## Action item:
Search the records for lines that contain the word "node". Copy them all.

*** Opening of Given records ***

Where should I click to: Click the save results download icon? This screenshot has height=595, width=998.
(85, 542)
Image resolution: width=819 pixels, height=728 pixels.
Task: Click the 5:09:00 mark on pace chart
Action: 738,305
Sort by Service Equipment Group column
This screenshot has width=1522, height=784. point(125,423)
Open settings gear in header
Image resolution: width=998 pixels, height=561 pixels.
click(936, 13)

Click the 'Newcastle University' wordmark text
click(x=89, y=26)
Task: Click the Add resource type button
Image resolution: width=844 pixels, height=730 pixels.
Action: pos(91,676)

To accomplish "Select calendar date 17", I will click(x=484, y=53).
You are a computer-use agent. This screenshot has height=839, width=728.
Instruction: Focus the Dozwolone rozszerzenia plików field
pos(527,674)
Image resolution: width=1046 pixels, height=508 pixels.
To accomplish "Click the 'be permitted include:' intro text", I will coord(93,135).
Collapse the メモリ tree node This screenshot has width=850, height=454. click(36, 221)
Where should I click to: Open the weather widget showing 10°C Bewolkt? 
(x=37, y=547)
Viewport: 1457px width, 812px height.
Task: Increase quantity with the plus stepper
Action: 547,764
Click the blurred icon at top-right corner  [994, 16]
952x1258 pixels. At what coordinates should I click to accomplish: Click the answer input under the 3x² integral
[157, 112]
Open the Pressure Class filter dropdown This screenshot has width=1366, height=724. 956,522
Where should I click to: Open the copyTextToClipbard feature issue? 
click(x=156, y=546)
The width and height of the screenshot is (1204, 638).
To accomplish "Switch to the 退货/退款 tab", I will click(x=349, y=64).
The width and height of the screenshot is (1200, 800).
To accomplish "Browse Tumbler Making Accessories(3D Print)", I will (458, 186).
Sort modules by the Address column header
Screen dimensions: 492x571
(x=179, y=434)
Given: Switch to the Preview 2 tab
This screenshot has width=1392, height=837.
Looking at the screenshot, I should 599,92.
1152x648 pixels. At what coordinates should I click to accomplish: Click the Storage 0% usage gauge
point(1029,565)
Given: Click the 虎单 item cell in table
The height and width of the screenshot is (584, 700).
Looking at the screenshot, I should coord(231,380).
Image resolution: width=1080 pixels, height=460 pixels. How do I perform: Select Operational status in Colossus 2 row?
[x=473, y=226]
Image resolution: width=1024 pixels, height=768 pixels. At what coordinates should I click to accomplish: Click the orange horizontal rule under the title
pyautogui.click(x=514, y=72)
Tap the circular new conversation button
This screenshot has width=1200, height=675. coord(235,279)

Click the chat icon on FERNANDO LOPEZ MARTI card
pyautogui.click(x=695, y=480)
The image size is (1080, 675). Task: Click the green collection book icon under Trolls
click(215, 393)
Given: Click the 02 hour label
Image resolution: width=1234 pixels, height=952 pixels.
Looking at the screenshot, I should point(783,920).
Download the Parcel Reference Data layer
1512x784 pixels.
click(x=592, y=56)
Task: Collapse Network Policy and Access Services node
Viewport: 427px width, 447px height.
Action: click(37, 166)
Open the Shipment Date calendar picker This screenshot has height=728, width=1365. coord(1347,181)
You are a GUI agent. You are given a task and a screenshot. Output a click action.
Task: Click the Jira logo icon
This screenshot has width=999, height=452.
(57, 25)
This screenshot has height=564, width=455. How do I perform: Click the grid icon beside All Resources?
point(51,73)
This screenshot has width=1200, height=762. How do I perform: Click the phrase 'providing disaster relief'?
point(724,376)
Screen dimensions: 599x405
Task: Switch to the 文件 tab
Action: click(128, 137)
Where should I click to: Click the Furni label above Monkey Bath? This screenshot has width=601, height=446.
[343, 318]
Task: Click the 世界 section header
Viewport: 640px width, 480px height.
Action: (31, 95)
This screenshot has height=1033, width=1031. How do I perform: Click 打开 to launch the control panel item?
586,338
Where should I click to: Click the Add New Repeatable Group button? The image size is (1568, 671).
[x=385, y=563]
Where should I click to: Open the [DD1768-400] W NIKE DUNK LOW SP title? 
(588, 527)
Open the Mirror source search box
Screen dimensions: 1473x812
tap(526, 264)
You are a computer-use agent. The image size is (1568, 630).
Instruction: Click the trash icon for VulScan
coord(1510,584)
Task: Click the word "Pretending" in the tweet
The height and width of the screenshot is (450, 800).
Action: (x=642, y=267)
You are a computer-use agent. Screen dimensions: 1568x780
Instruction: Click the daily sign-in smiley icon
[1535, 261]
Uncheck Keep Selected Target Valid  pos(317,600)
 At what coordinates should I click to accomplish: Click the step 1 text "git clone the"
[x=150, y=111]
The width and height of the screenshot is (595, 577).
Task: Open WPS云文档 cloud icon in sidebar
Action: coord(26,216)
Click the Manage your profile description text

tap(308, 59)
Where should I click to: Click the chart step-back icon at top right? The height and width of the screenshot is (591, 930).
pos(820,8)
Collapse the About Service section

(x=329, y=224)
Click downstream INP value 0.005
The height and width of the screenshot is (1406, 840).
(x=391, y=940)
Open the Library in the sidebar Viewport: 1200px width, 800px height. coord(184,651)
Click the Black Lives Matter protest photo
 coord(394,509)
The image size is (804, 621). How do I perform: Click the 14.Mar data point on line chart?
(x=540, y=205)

*** Close of Given records ***

## Expected output:
Collapse the メモリ tree node This screenshot has width=850, height=454. click(36, 221)
Task: Collapse Network Policy and Access Services node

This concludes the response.